Millions of employees are coming to terms with a new reality: it may be a very long time before they return to the office.

In just the past week companies including Ford, Microsoft, and Target told workers not to expect to be back in the office until at least the summer of 2021.

For some workers, that news is a mixed blessing.

According to a new survey from the workplace technology platform Envoy, 94% of workers say they want to return to the office at least one day a week, but they want to do it on their terms.

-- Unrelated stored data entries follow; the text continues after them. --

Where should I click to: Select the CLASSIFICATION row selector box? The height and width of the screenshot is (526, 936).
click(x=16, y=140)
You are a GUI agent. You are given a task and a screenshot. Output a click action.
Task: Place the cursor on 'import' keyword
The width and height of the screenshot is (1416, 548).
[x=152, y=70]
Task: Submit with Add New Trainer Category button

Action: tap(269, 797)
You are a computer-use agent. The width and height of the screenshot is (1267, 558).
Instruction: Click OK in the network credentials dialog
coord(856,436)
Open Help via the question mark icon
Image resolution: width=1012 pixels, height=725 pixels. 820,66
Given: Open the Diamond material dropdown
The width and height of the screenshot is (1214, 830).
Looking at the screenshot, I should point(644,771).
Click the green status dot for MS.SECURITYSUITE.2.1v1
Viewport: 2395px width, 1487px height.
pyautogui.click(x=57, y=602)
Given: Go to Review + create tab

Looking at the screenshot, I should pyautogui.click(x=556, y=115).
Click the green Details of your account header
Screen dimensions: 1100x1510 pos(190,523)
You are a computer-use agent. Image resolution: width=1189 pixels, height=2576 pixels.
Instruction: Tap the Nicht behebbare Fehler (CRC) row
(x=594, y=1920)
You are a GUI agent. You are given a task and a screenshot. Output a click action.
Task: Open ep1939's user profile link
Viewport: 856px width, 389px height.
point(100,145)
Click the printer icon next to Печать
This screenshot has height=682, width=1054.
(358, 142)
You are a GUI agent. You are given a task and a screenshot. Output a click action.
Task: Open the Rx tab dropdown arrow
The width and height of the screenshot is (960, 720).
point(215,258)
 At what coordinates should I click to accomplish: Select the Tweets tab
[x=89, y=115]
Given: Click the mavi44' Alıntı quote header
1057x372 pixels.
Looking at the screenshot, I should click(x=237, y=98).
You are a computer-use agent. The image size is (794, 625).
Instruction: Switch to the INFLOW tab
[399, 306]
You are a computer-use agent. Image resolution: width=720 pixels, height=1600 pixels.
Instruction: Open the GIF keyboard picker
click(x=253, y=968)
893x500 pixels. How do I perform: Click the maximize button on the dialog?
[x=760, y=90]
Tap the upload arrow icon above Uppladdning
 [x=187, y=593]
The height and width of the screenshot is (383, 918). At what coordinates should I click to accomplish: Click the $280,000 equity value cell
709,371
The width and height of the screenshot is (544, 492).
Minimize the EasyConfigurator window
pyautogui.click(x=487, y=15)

“Everybody needs their space, and sometimes they want to go to work to get away from things,” Envoy’s CEO Larry Gadea told Yahoo Finance. “It’s a little wild for some folks. There are kids running in the background, there’s jack-hammering outside, there’s a highway beside them. They want their work-life balance.”

While Gadea admits “flexibility is the future” when it comes to working from home, 90% of employees say they miss the workplace, especially socializing and seeing colleagues in person. More than a third miss office perks like lunch and snacks.

Fear of returning to the office

Despite wanting to go back to the office, 73% fear a return to the workplace could pose a risk to their personal health and safety.

“That’s what’s really hard for workers,” said Gadea. “They want to believe that all these measures are being taken correctly for them and that the latest and greatest is being considered [by their employer].”

MANHATTAN, NEW YORK, UNITED STATES - 2020/10/02: Main entrance at JPMorgan Chase headquarters in New York City. (Photo by Erik McGregor/LightRocket via Getty Images)
MANHATTAN, NEW YORK, UNITED STATES - 2020/10/02: Main entrance at JPMorgan Chase headquarters in New York City. (Photo by Erik McGregor/LightRocket via Getty Images)

The survey found 40% of employees are most concerned about not knowing if someone sick comes into the workplace; about a third worry there will be too many people in the office at the same time; and nearly a quarter are concerned about being indoors without the proper ventilation.

Companies including Goldman Sachs and JPMorgan Chase had workers return to the office recently, only to send them back home after some employees tested positive for coronavirus.

Permanent shift in the workplace

For some, working from home will be permanent. Facebook (FB), Twitter (TWTR) and Shopify (SHOP) are among the companies announcing they will allow many employees to work remotely even after the pandemic.

While remote work has been productive for some, BlackRock’s Chairman Larry Fink says the pandemic has accelerated secular trends in the workplace.

“I don't believe we will have 100% back in office even when we have 100% solutions related to the virus. I believe this will become a blessing. I believe this is going to be considered a benefit,” Fink said at an event this week.

The Envoy survey was conducted between Aug. 27 and Sept. 1, 2020, with 1,000 U.S. full- and part-time employees participating.